== The data ==

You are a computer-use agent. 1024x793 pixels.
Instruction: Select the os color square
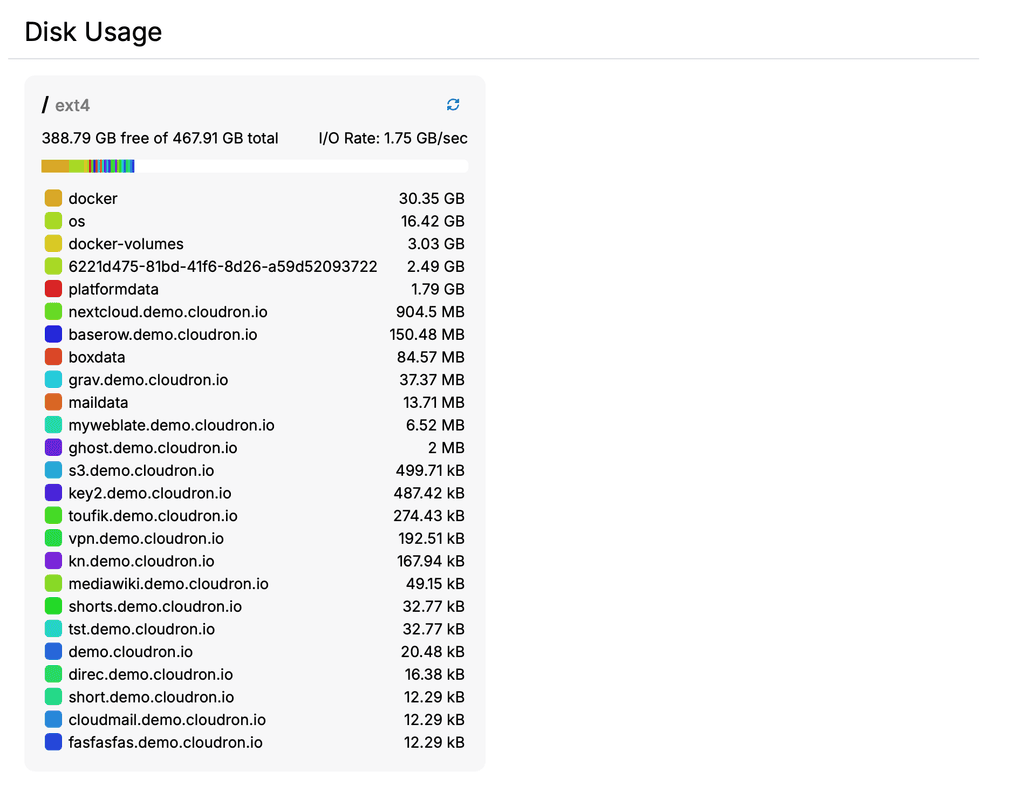[x=53, y=221]
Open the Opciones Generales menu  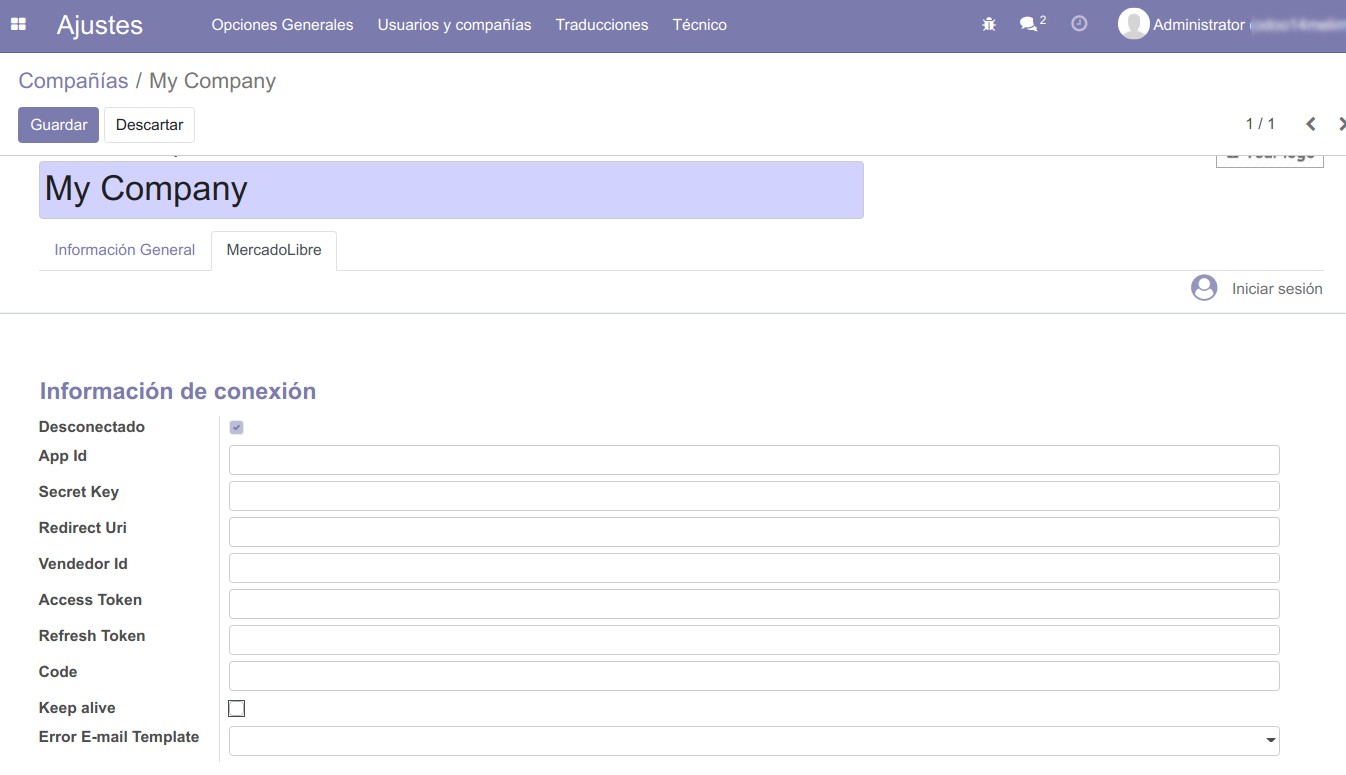(x=282, y=25)
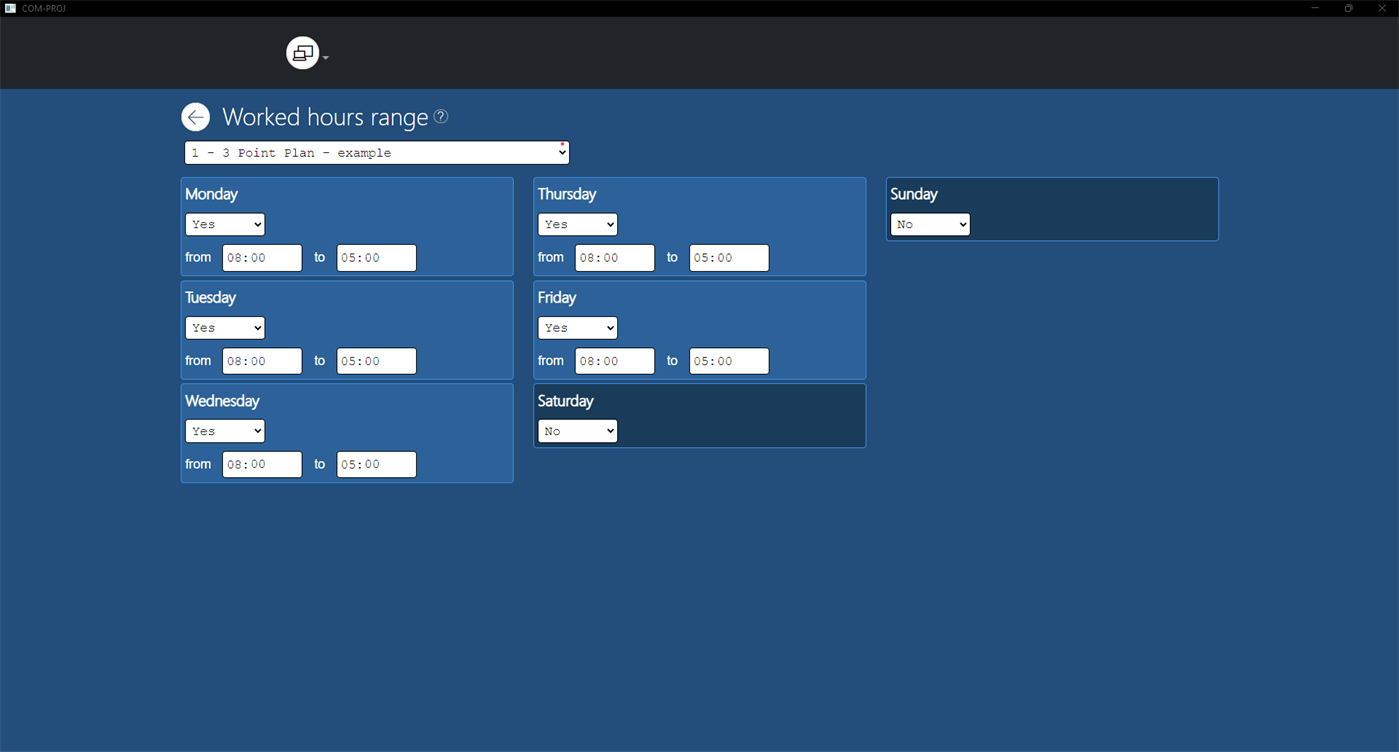Open Sunday's No dropdown
Viewport: 1399px width, 752px height.
[x=929, y=224]
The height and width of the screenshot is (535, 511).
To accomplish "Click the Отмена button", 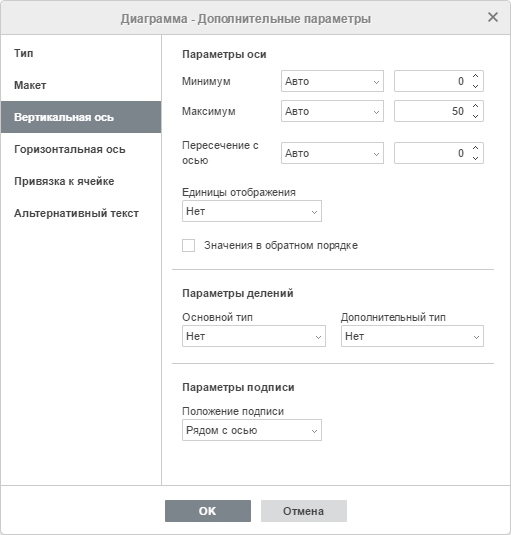I will (304, 511).
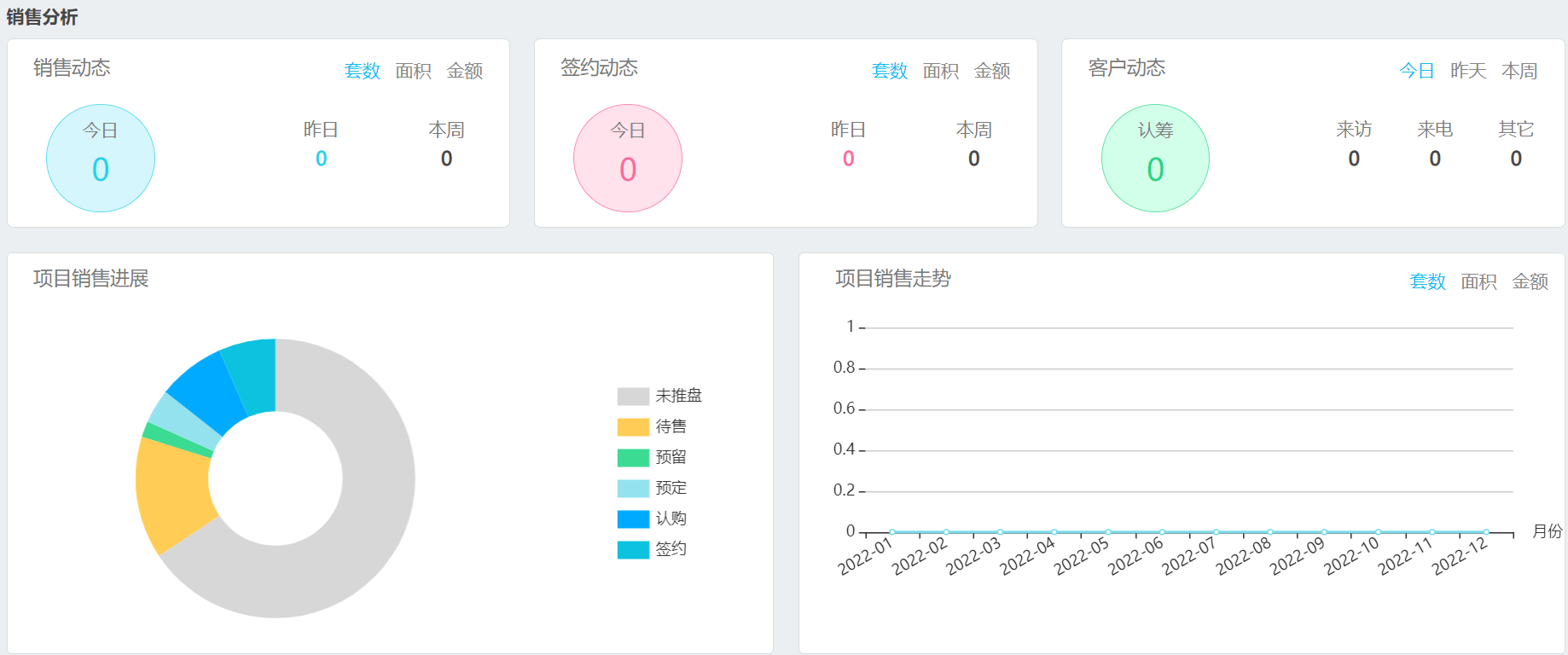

===

**Exercise description:** Which lines in the items above contain the word "width"? Pull out each such line in full. Case counts.

**Reply:**
Viewport: 1399px width, 752px height.
The height and width of the screenshot is (535, 511).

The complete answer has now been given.